The right to data portability applies only to data you have provided and requires that the processing is based on consent or is necessary for the performance of a contract and is carried out using automated means. The right to data portability under Article 20 GDPR does not affect the right to erasure under Article 17 GDPR. Data portability is subject to the rights and freedoms of other individuals whose rights may be affected by the data transfer.

6. Right to object (Art. 21 GDPR)

In the case of processing personal data for the performance of tasks carried out in the public interest (Art. 6 para. 1 lit. e GDPR) or for the purposes of legitimate interests (Art. 6 para. 1 lit. f GDPR), you may object to the processing of your personal data at any time with effect for the future. In the event of an objection, we will cease all further processing of your data for the aforementioned purposes, unless

• There are compelling legitimate grounds for the processing which override your interests, rights and freedoms, or

• The processing is necessary for the establishment, exercise or defense of legal claims.

You can object to the use of your data for direct marketing purposes at any time with effect for the future; this also applies to profiling insofar as it is related to direct marketing. In the event of an objection, we will cease all further processing of your data for direct marketing purposes.

7. Prohibition of automated decision-making / profiling (Art. 22 GDPR)

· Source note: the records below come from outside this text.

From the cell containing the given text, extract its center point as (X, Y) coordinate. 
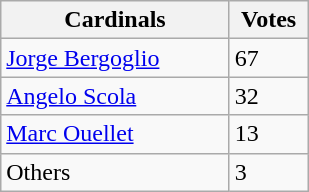
32 (268, 96)
3 (268, 172)
Angelo Scola (116, 96)
Others (116, 172)
Marc Ouellet (116, 134)
Cardinals (116, 20)
Votes (268, 20)
13 (268, 134)
Jorge Bergoglio (116, 58)
67 (268, 58)
Return the (x, y) coordinate for the center point of the cell that contains the specified text.  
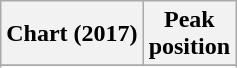
Peakposition (189, 34)
Chart (2017) (72, 34)
Identify which cell holds the provided text, then report its (X, Y) central coordinate. 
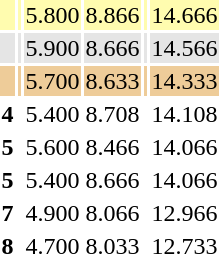
14.333 (184, 81)
5.900 (52, 48)
12.966 (184, 213)
5.700 (52, 81)
8.066 (112, 213)
14.666 (184, 15)
8.466 (112, 147)
14.108 (184, 114)
14.566 (184, 48)
8.866 (112, 15)
7 (8, 213)
5.600 (52, 147)
4.900 (52, 213)
5.800 (52, 15)
8.633 (112, 81)
4 (8, 114)
8.708 (112, 114)
Output the [x, y] coordinate of the center of the cell containing the given text.  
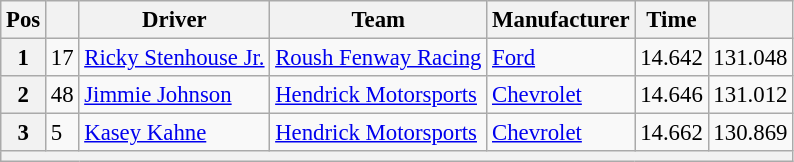
Kasey Kahne [174, 133]
Driver [174, 20]
Time [672, 20]
5 [62, 133]
131.048 [750, 58]
130.869 [750, 133]
48 [62, 95]
Pos [24, 20]
131.012 [750, 95]
2 [24, 95]
3 [24, 133]
Jimmie Johnson [174, 95]
Ford [561, 58]
Manufacturer [561, 20]
14.642 [672, 58]
14.662 [672, 133]
17 [62, 58]
14.646 [672, 95]
1 [24, 58]
Team [378, 20]
Roush Fenway Racing [378, 58]
Ricky Stenhouse Jr. [174, 58]
Return the (X, Y) coordinate for the center point of the cell that contains the specified text.  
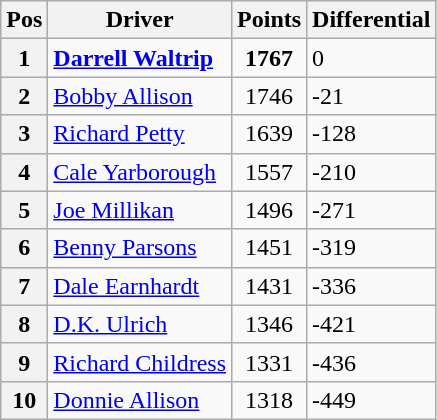
D.K. Ulrich (140, 324)
-421 (372, 324)
-449 (372, 400)
1496 (270, 210)
Driver (140, 20)
Richard Petty (140, 134)
6 (24, 248)
1557 (270, 172)
10 (24, 400)
1431 (270, 286)
Pos (24, 20)
7 (24, 286)
5 (24, 210)
1451 (270, 248)
-21 (372, 96)
2 (24, 96)
Dale Earnhardt (140, 286)
9 (24, 362)
1639 (270, 134)
Donnie Allison (140, 400)
1331 (270, 362)
8 (24, 324)
-319 (372, 248)
Cale Yarborough (140, 172)
-210 (372, 172)
3 (24, 134)
Differential (372, 20)
Darrell Waltrip (140, 58)
Bobby Allison (140, 96)
1346 (270, 324)
Points (270, 20)
Joe Millikan (140, 210)
1767 (270, 58)
1 (24, 58)
Richard Childress (140, 362)
-336 (372, 286)
4 (24, 172)
-436 (372, 362)
-128 (372, 134)
0 (372, 58)
-271 (372, 210)
1746 (270, 96)
1318 (270, 400)
Benny Parsons (140, 248)
For the text-containing cell, return its midpoint in [x, y] coordinate format. 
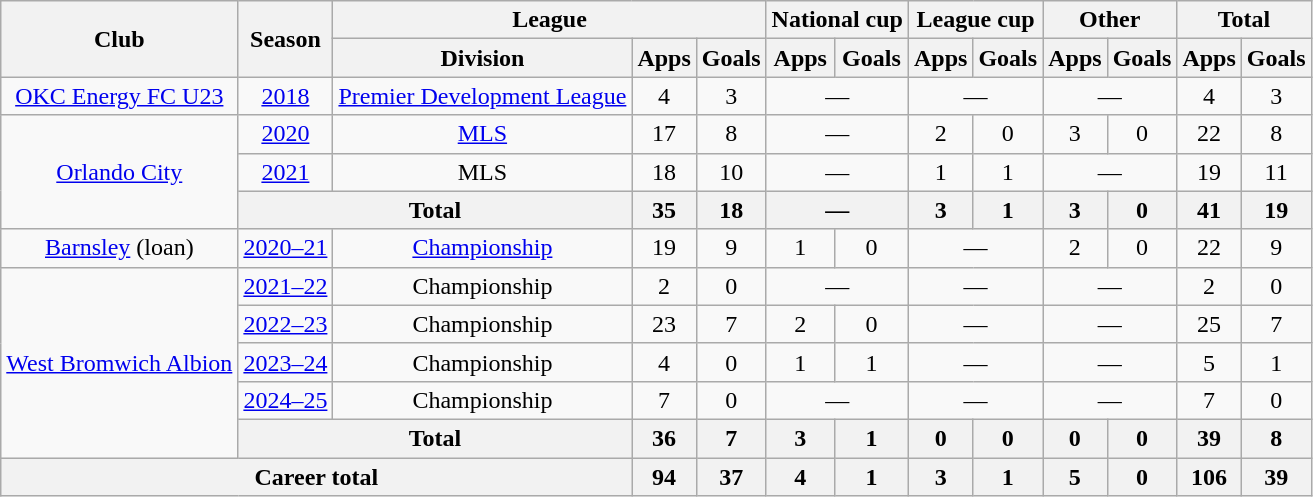
League cup [975, 20]
OKC Energy FC U23 [120, 96]
2023–24 [286, 362]
National cup [837, 20]
2020–21 [286, 248]
36 [664, 438]
2021 [286, 172]
25 [1209, 324]
17 [664, 134]
23 [664, 324]
94 [664, 477]
West Bromwich Albion [120, 362]
2021–22 [286, 286]
Orlando City [120, 172]
2018 [286, 96]
Other [1110, 20]
2020 [286, 134]
League [550, 20]
Division [482, 58]
Premier Development League [482, 96]
106 [1209, 477]
Season [286, 39]
41 [1209, 210]
37 [731, 477]
Barnsley (loan) [120, 248]
10 [731, 172]
2024–25 [286, 400]
Career total [316, 477]
35 [664, 210]
2022–23 [286, 324]
Club [120, 39]
11 [1276, 172]
Locate the cell with the specified text and output its [x, y] center coordinate. 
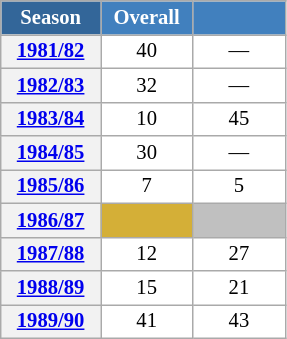
15 [146, 287]
1986/87 [51, 220]
1984/85 [51, 153]
43 [239, 321]
30 [146, 153]
7 [146, 186]
5 [239, 186]
Overall [146, 17]
12 [146, 254]
32 [146, 85]
40 [146, 51]
1985/86 [51, 186]
1983/84 [51, 119]
21 [239, 287]
1988/89 [51, 287]
1989/90 [51, 321]
45 [239, 119]
10 [146, 119]
27 [239, 254]
1981/82 [51, 51]
1982/83 [51, 85]
1987/88 [51, 254]
41 [146, 321]
Season [51, 17]
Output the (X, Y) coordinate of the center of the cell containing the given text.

Decisions that have legal consequences for you or significantly affect you may not be based solely on automated processing of personal data – including profiling. This does not apply insofar as the automated decision

• necessary for the conclusion or performance of a contract with you,

• is permitted under Union or Member State law, provided that such law contains appropriate safeguards for your rights and freedoms and legitimate interests, or

• This is done with your explicit consent.

Decisions based solely on automated processing of special categories of personal data are generally inadmissible, unless Article 22(4) in conjunction with Article 9(2)(a) or (g) of the GDPR applies and appropriate measures have been taken to protect your rights and freedoms and legitimate interests.

8. Legal remedies / Right to lodge a complaint with a supervisory authority

In case of complaints, you can contact the competent supervisory authority of the Union or the Member States at any time. For the district, the supervisory authority named in section I is responsible.

We reserve the right to amend and/or update this privacy policy from time to time. We will inform you of any significant changes that affect the use of your personal data. The current version can be found on our website under the "Privacy" link.